▶ [AIM OF THE TASK] Nothing after the line containing "Diseño (37, 2265)" belongs in the answer; write out exactly every line from the start of the material up to it, including it.

▶ [PROVIDED MATERIAL]
**********

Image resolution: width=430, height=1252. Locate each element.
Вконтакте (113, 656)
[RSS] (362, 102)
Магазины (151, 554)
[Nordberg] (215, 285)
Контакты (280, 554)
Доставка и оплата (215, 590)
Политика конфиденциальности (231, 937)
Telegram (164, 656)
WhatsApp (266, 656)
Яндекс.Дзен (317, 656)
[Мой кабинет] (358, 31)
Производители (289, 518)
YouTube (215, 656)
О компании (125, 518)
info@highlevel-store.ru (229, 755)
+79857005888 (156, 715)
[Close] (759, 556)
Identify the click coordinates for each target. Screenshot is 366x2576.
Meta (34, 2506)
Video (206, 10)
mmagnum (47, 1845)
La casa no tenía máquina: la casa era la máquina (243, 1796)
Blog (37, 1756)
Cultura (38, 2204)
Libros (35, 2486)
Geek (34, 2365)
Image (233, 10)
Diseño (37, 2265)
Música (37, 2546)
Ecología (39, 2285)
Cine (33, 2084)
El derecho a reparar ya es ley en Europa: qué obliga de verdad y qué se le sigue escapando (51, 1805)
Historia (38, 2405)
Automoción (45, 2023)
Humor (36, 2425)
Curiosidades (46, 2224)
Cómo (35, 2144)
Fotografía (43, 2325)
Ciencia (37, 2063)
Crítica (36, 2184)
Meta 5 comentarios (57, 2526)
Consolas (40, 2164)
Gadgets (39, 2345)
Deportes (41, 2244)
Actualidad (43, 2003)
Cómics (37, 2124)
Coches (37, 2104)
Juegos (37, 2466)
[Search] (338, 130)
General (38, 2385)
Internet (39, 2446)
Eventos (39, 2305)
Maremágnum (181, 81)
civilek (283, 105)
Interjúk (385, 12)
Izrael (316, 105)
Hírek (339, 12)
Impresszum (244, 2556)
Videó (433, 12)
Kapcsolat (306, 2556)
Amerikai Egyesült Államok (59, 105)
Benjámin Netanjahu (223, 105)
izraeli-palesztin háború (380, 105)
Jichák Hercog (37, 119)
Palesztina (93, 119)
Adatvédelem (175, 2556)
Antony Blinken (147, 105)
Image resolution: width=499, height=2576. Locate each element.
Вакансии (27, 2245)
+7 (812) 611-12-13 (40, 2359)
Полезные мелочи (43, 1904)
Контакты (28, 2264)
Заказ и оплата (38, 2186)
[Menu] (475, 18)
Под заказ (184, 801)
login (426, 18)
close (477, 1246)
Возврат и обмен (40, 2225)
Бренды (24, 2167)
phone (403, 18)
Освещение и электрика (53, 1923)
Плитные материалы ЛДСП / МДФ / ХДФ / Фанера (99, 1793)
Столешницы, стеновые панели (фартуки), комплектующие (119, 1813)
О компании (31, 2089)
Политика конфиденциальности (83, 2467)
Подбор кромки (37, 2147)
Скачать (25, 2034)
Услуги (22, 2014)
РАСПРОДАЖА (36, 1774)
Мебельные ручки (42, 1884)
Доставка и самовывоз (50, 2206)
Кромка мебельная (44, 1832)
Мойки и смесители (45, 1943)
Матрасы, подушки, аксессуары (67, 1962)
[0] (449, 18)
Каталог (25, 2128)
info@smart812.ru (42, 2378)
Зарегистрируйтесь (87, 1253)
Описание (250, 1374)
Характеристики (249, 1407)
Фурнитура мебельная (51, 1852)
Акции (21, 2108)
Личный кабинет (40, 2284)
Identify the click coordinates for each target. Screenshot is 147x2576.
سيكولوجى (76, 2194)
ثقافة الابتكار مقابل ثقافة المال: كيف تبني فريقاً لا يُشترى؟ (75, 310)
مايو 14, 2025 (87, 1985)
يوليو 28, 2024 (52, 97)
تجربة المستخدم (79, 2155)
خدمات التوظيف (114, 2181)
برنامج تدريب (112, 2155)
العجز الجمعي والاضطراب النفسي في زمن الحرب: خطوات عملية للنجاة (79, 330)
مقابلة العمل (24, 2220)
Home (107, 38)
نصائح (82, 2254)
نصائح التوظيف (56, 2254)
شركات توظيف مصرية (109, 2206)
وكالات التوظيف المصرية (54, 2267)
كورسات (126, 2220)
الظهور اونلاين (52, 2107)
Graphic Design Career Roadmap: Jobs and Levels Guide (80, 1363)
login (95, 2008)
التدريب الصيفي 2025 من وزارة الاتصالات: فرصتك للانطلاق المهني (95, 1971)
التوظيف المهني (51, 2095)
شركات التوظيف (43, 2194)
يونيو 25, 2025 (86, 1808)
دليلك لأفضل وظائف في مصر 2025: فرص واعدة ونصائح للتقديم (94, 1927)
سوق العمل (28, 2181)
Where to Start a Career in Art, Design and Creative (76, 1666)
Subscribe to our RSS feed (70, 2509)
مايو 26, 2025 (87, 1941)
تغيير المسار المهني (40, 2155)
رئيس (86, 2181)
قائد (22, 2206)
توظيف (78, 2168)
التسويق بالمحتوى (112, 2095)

**********

▶ [ANSWER TO THE EXERCISE]
Image resolution: width=430, height=1252. Locate each element.
Вконтакте (113, 656)
[RSS] (362, 102)
Магазины (151, 554)
[Nordberg] (215, 285)
Контакты (280, 554)
Доставка и оплата (215, 590)
Политика конфиденциальности (231, 937)
Telegram (164, 656)
WhatsApp (266, 656)
Яндекс.Дзен (317, 656)
[Мой кабинет] (358, 31)
Производители (289, 518)
YouTube (215, 656)
О компании (125, 518)
info@highlevel-store.ru (229, 755)
+79857005888 (156, 715)
[Close] (759, 556)
Identify the click coordinates for each target. Screenshot is 366x2576.
Meta (34, 2506)
Video (206, 10)
mmagnum (47, 1845)
La casa no tenía máquina: la casa era la máquina (243, 1796)
Blog (37, 1756)
Cultura (38, 2204)
Libros (35, 2486)
Geek (34, 2365)
Image (233, 10)
Diseño (37, 2265)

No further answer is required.